Required task: Could you edit the material below so that every "GUI agent" becomes "screen agent", with nothing else altered?
** Start Provided information **
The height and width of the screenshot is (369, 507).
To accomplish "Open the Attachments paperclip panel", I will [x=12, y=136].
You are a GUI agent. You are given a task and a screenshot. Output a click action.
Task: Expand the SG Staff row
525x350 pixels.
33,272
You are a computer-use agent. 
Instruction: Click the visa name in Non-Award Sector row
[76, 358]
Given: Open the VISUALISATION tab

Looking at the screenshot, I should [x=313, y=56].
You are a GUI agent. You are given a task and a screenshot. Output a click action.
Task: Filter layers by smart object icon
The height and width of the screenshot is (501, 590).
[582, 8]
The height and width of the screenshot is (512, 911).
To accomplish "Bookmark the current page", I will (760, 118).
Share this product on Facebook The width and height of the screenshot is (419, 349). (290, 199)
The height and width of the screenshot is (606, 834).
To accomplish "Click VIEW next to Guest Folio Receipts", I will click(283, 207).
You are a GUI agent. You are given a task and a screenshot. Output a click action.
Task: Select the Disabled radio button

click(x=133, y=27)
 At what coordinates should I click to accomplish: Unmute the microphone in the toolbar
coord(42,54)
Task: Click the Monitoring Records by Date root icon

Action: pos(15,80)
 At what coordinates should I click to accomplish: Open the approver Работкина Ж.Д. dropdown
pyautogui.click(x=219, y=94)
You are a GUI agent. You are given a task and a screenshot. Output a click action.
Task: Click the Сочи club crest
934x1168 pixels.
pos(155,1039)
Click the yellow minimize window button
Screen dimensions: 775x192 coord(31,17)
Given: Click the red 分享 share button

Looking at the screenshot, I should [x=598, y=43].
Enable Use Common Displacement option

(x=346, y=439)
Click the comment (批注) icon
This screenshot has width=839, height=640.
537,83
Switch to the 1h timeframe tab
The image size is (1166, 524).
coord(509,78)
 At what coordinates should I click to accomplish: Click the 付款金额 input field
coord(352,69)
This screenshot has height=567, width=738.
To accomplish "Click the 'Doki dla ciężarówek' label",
** End Provided information **
Response below:
The height and width of the screenshot is (369, 507).
To accomplish "Open the Attachments paperclip panel", I will [x=12, y=136].
You are a screen agent. You are given a task and a screenshot. Output a click action.
Task: Expand the SG Staff row
525x350 pixels.
33,272
You are a computer-use agent. 
Instruction: Click the visa name in Non-Award Sector row
[76, 358]
Given: Open the VISUALISATION tab

Looking at the screenshot, I should [x=313, y=56].
You are a screen agent. You are given a task and a screenshot. Output a click action.
Task: Filter layers by smart object icon
The height and width of the screenshot is (501, 590).
[582, 8]
The height and width of the screenshot is (512, 911).
To accomplish "Bookmark the current page", I will (760, 118).
Share this product on Facebook The width and height of the screenshot is (419, 349). (290, 199)
The height and width of the screenshot is (606, 834).
To accomplish "Click VIEW next to Guest Folio Receipts", I will click(283, 207).
You are a screen agent. You are given a task and a screenshot. Output a click action.
Task: Select the Disabled radio button

click(x=133, y=27)
 At what coordinates should I click to accomplish: Unmute the microphone in the toolbar
coord(42,54)
Task: Click the Monitoring Records by Date root icon

Action: pos(15,80)
 At what coordinates should I click to accomplish: Open the approver Работкина Ж.Д. dropdown
pyautogui.click(x=219, y=94)
You are a screen agent. You are given a task and a screenshot. Output a click action.
Task: Click the Сочи club crest
934x1168 pixels.
pos(155,1039)
Click the yellow minimize window button
Screen dimensions: 775x192 coord(31,17)
Given: Click the red 分享 share button

Looking at the screenshot, I should [x=598, y=43].
Enable Use Common Displacement option

(x=346, y=439)
Click the comment (批注) icon
This screenshot has width=839, height=640.
537,83
Switch to the 1h timeframe tab
The image size is (1166, 524).
coord(509,78)
 At what coordinates should I click to accomplish: Click the 付款金额 input field
coord(352,69)
This screenshot has height=567, width=738.
To accomplish "Click the 'Doki dla ciężarówek' label",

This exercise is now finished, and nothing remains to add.